Police officers were pulled from New York City public schools after the massacre in Florida, prompting outrage from some parents and teachers.

The NYPD officer assignments were eliminated by Mayor Bill de Blasio because he said the new community policing units will go into schools instead, while patrolling neighborhoods.

The decision predated the Feb. 14 massacre in Parkland that left 17 people dead but that shooting has left parents and teachers advocating for the positions in the city to be restored.

“My colleagues think it’s outrageous—and really stupid,” teacher Arthur Goldstein told The New York Post. “We’re not enthusiastic about arming teachers, but we liked having a cop around.”

The Parents-Teacher Association is calling for the NYPD to restore the full-time police officer positions in schools, and leaders have collected more than 1,000 signatures.

“It’s ridiculous. All over the country they are telling you ‘arm the teachers, get an officer in your school.’ New York City had a designated officer and they are actually cutting the program . . . they are making us less secure,” co-president Linda Lovett said. “You are talking about 5,000 people in a one-block radius, and you’re telling me you can’t designate one officer?”

Councilmen Steven Matteo and Joe Borelli have asked de Blasio to place armed officers in all of the city’s 1,700 schools, but the mayor previously said that it would cost too much.

All schools have at least one school safety agent, but safety agents do not carry guns.

“The school safety agents are great and they do a phenomenal job and they do a very important job of monitoring the front door but unfortunately we have seen school shootings like this one in Parkland and of course Sandy Hook before this,” Borelli told Pix11.

The New York State Sheriff’s Association called after the Parkland attack for funding at the state level to place armed school resource officers at every grade school and high school in the state, reported The Epoch Times.

But de Blasio told state lawmakers in February that it would cost $1.2 billion a year to place just one armed officer in each school, reported the New York Post.

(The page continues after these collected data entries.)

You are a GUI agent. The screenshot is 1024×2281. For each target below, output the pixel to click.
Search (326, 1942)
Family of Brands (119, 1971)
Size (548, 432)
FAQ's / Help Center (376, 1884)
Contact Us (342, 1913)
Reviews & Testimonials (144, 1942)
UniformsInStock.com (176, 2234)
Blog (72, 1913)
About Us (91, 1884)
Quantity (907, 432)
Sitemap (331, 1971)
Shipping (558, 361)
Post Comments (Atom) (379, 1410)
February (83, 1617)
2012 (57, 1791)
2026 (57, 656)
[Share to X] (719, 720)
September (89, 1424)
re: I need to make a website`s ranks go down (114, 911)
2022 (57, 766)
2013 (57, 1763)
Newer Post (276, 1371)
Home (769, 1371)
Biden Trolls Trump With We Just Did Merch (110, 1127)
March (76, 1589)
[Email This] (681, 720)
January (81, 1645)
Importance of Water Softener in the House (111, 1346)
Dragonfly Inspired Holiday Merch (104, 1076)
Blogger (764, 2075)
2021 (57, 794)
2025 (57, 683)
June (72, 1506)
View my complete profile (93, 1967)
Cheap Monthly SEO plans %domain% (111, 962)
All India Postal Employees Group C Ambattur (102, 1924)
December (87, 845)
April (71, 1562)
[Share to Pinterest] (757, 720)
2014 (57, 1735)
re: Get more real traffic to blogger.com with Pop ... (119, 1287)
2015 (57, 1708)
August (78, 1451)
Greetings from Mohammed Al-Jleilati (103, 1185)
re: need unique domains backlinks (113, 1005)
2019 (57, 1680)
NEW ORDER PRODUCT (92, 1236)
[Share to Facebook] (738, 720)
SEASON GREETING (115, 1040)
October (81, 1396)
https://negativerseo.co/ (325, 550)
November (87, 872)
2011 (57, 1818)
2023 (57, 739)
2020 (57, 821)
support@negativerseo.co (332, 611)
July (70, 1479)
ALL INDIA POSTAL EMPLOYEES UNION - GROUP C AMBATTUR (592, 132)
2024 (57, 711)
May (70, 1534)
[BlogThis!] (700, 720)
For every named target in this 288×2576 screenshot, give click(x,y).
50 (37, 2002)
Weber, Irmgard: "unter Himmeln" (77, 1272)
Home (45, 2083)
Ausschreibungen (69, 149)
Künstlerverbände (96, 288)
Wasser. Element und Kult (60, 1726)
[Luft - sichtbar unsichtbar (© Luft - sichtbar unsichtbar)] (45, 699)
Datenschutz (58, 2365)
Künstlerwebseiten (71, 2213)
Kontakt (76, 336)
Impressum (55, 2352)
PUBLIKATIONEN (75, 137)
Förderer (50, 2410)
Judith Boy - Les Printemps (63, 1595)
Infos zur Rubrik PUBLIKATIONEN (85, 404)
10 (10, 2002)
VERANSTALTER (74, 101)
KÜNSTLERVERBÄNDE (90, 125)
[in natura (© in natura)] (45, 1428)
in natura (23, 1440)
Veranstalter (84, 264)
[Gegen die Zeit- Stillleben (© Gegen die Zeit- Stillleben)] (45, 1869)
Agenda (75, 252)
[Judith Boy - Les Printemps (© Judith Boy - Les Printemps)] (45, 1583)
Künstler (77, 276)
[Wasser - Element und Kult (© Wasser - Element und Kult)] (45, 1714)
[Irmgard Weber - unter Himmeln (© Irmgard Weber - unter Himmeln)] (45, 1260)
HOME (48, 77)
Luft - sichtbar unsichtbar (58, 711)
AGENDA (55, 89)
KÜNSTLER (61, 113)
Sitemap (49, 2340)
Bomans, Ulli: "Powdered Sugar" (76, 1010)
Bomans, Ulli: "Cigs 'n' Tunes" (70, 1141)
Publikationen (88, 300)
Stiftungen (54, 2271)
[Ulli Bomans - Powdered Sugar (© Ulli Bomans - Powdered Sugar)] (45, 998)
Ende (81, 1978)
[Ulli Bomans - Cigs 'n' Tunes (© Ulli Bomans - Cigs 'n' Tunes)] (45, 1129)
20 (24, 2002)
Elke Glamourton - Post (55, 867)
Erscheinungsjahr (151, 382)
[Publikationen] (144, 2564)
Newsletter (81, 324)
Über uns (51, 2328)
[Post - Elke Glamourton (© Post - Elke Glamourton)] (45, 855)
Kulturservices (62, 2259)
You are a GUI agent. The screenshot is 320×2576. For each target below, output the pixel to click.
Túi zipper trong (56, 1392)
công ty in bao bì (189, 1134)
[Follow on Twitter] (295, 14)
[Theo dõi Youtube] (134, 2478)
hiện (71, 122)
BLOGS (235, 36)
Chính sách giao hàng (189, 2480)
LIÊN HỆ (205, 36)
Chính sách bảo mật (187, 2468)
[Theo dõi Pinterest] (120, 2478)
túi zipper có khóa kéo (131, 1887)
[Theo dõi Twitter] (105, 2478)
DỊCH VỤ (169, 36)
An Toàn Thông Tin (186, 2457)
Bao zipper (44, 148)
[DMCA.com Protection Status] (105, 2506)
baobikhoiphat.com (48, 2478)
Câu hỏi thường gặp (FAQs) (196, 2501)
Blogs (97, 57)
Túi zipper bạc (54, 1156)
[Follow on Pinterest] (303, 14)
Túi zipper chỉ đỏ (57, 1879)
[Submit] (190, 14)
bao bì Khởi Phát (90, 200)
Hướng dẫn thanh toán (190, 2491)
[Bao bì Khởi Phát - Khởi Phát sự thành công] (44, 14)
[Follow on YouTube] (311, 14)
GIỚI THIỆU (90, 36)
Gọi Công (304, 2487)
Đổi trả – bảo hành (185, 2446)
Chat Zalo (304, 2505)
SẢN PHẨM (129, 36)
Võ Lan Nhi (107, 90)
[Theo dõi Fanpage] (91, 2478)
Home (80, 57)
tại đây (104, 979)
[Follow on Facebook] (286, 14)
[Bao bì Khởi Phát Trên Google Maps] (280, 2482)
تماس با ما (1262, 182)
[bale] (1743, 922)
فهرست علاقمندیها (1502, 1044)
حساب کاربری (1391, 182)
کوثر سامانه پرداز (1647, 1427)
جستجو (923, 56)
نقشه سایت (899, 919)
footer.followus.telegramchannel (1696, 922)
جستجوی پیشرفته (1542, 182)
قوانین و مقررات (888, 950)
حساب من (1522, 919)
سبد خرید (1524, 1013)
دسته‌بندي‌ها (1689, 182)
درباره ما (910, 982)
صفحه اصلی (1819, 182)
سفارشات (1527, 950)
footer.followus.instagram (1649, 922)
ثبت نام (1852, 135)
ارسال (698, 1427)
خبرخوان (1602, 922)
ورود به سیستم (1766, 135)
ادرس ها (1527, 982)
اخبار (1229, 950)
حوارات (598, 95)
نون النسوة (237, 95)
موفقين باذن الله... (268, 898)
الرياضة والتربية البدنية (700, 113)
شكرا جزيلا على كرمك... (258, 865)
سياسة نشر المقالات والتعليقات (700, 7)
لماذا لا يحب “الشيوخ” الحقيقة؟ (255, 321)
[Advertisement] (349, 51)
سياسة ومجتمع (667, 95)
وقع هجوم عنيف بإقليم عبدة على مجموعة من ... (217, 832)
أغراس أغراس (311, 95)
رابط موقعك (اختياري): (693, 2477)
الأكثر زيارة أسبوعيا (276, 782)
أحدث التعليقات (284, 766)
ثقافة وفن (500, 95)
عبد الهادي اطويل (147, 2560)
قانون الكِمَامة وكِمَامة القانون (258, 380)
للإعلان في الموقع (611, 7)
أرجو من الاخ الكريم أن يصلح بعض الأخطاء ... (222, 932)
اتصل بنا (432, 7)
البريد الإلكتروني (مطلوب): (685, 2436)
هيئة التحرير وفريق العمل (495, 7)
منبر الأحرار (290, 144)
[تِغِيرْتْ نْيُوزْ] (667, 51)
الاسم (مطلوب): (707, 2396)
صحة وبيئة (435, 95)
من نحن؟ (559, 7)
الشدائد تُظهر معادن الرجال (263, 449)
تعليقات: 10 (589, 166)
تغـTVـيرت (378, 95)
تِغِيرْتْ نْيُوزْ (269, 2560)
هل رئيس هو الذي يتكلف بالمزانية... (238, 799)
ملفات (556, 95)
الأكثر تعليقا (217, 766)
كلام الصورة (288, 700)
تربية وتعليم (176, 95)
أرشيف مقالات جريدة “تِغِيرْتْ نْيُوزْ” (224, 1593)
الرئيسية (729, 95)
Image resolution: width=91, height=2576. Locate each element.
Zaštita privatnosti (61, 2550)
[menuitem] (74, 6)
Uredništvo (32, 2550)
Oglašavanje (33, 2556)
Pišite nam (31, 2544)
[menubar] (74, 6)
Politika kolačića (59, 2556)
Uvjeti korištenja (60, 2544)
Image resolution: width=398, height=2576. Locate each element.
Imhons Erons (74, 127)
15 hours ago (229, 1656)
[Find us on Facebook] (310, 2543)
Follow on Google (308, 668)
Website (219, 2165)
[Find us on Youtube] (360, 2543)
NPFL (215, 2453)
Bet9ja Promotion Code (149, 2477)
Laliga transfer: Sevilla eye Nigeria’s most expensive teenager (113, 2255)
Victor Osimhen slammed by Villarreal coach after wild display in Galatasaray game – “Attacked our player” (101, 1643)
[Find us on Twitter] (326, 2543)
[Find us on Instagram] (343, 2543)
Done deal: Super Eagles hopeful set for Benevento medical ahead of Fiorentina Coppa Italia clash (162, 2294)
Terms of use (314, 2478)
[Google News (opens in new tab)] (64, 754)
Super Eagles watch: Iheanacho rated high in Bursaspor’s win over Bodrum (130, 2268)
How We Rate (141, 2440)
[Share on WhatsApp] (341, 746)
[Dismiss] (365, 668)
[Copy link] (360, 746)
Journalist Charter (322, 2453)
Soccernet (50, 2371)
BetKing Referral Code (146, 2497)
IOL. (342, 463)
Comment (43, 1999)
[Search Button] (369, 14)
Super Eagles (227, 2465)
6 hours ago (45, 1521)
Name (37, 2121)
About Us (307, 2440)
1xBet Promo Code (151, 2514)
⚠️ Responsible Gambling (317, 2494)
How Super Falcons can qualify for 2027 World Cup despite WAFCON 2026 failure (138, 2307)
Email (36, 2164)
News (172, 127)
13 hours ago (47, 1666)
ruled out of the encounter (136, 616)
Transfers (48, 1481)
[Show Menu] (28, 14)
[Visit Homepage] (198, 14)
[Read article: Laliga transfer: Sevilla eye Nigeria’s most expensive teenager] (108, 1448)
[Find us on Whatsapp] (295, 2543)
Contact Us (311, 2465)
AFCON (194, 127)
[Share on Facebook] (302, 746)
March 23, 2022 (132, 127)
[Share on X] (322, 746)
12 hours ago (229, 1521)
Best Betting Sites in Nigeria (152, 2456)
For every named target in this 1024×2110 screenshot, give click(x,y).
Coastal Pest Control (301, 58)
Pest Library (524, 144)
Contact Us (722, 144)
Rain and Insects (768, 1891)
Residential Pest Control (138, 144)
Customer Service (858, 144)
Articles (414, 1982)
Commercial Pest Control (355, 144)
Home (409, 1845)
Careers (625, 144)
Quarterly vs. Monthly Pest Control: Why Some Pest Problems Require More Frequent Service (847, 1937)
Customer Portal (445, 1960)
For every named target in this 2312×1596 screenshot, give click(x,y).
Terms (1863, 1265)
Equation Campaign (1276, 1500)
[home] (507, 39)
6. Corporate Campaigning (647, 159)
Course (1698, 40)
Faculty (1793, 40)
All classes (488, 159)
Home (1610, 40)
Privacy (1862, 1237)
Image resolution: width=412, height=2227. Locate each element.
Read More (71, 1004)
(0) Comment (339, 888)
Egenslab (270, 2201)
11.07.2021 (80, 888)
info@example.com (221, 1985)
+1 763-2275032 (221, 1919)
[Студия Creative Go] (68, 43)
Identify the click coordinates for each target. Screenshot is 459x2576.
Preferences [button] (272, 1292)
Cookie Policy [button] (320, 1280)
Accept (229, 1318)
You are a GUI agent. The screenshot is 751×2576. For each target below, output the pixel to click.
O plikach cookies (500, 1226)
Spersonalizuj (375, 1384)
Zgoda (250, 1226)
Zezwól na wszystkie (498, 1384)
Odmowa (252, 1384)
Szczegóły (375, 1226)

There was an armed resource officer at Marjory Stoneman Douglas High School in Parkland, but he did not enter the building when the shooting occurred.

The officer, Scot Peterson, was later suspended, then abruptly resigned.

Peterson claimed that he thought the gunfire was happening outside on campus, as opposed to inside the building, but internal radio dispatches obtained by The Miami Herald showed that Peterson focused on Building 12 and said that gunfire was happening “inside.”

Budget cuts in Florida caused many districts across the state to cut the number of school resource officers in each school, reported TC Palm.

For instance, in Escambia County, all high schools had two officers but after the cuts they only had one.